-- EXERCISE BRIEF --
Please repeat exactly the lines from the one containing "You are a GUI" through the last line of the records below, both included, and leave out any pictures.

-- DATA EXTRACTS --
--------------------------------------------------

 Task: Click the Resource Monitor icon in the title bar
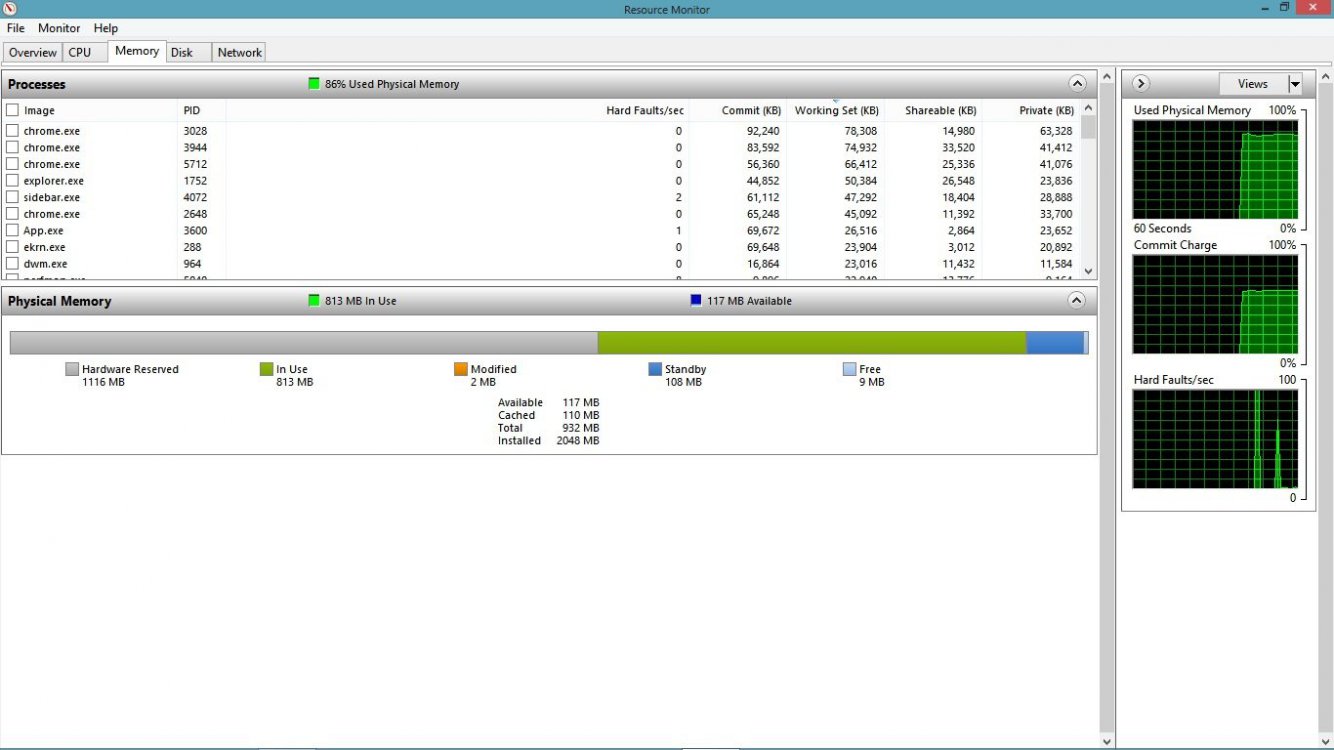pyautogui.click(x=10, y=7)
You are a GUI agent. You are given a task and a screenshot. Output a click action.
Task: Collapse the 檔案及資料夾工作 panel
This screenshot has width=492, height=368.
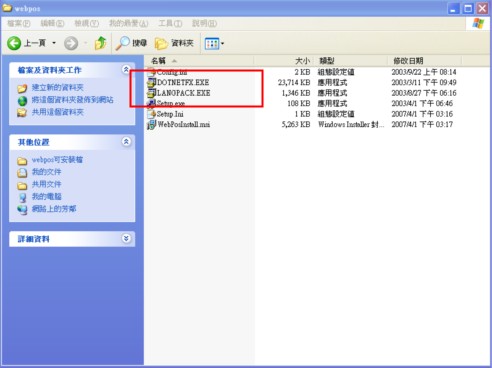pos(126,69)
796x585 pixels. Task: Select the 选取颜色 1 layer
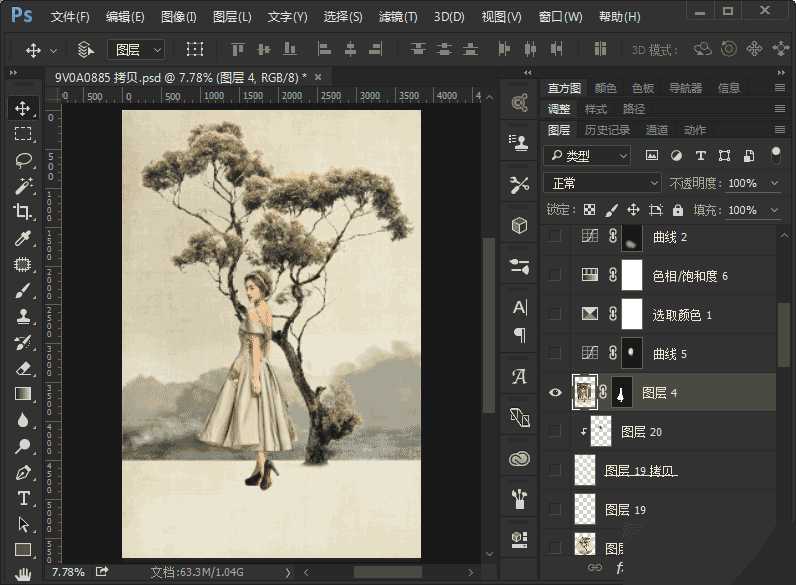[x=682, y=315]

--------------------------------------------------

-- RESULT BELOW --
You are a GUI agent. You are given a task and a screenshot. Output a click action.
Task: Collapse the 檔案及資料夾工作 panel
This screenshot has width=492, height=368.
pos(126,69)
796x585 pixels. Task: Select the 选取颜色 1 layer
[x=682, y=315]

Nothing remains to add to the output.